Illustrasi Papua Merdeka AMP Bandung (SUCEKO) |
Oleh : Abunbawas, sumber tulisan anak-anak Suku Dani Wamena
A. Teori
Dalam milis simpa dan komunitas
Papua saat ini diskusi dan perdebatan berkaitan dengan rekomendasi
sekaligus terbitnya buku secara konseptual oleh Pastor Neles Tebay dan
Muridan (LIPI), disisi lain dalam beberapa kesempatan OPM berikrar
akan perjuangkan kemerdekaan Papua tanpa kekerasan. Untuk iotu disini
perlu disampaikan beberapa catatan atau kritikan khusus bagi para elit
intelektual Papua sekaligus kontribusi atau sumbangan pemikiran bagi
generasi muda Papua agar melakukan pembaharuan (inovasi) pendekatan
penerapan konsep Perjuangan. Menyangkut ha-hal sebagai berikut :
Pertama,
“Perjuangan Damai” yang di usung oleh elit Papua yang umumnya para
teolog dan tokoh tua PDP jika diamati maka sesungguhnya ada
kekeliruan, mengapa? Karena penerapan teori ini (perjuangan damai,
red), menjadi ahistoris dengan peran dan perjuanagn TPN/OPM yang masih
survive di hutan belantara Papua saat ini. Sehingga terkesan
inkonsisten dengan konsistensi idealisme para sesepuh TPN/OPM yang
mencoba melakukan perlawanan dengan violence walaupun tanpa didukung
senjata memadai sebagai kelompok pejuang kultural.

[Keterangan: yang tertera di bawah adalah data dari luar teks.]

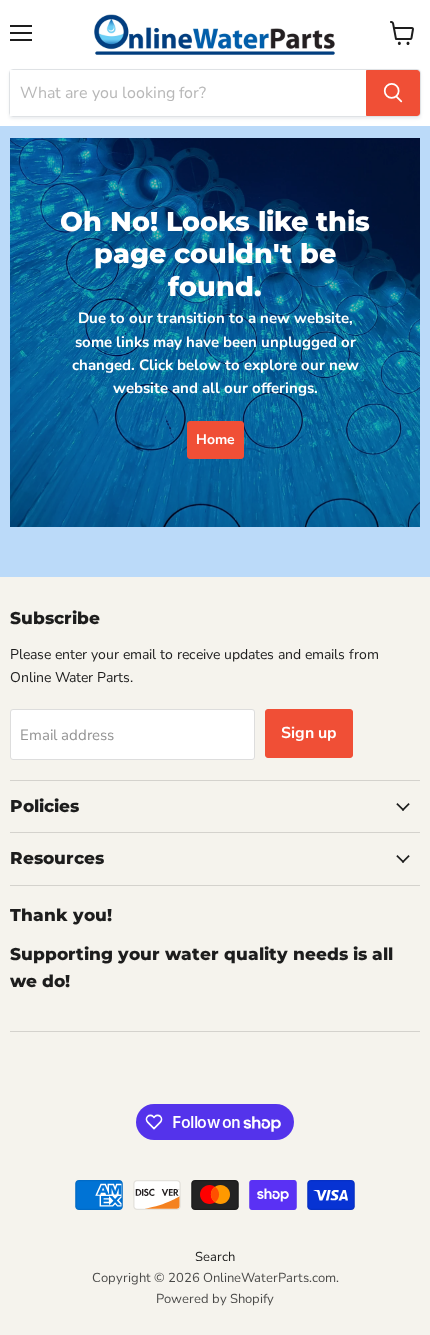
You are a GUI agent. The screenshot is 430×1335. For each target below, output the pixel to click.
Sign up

Untuk itu idealnya para pejuang
Papua merumuskan konsep diantaranya perjuangan diplomasi dan atau
perjuangan damai/non kekerasan, namun penting diingat bahwa teori
adalah suatu rumusan huruf-huruf mati yang tidak bernyawa. Dalam
praktek, apalagi politik dapat berubah dari kerangka teori dari semua
konsepsi perjuangan. Sebab konsespsi teori apapuan hanyalah susunan
kata-kata yang menjadi huruf mati diatas kertas tanpa bernyawa.
Kedua,
secara kultural budaya Papua adalah budaya perang suku, maka dengan
sendirinya perjuangan damai-nya para tokoh tua Papua tidak relevant,
sebab perjuangan damai bukan budaya atau adat Papua. Maka platform
atau paradigma perjuangan para teolog selama ini dengan perjuangan
damai alias tanpa kekerasan atau non violence tidak "nyambung" (baca, relevant) dengan budaya Papua sendiri.
Akibatnya yang nyata terjadi saat
ini adalah terkesan suatu rekayasa politik yang di paksakan. Kecuali
hanya alasan benar agar tidak banyak orang Papua dibunuh atau mati di
bunuh TNI, tapi akhirnya itu terbukti hanya melindungi atau berbau
kepentingan Indonesia agar Papua tetap di jajah NKRI.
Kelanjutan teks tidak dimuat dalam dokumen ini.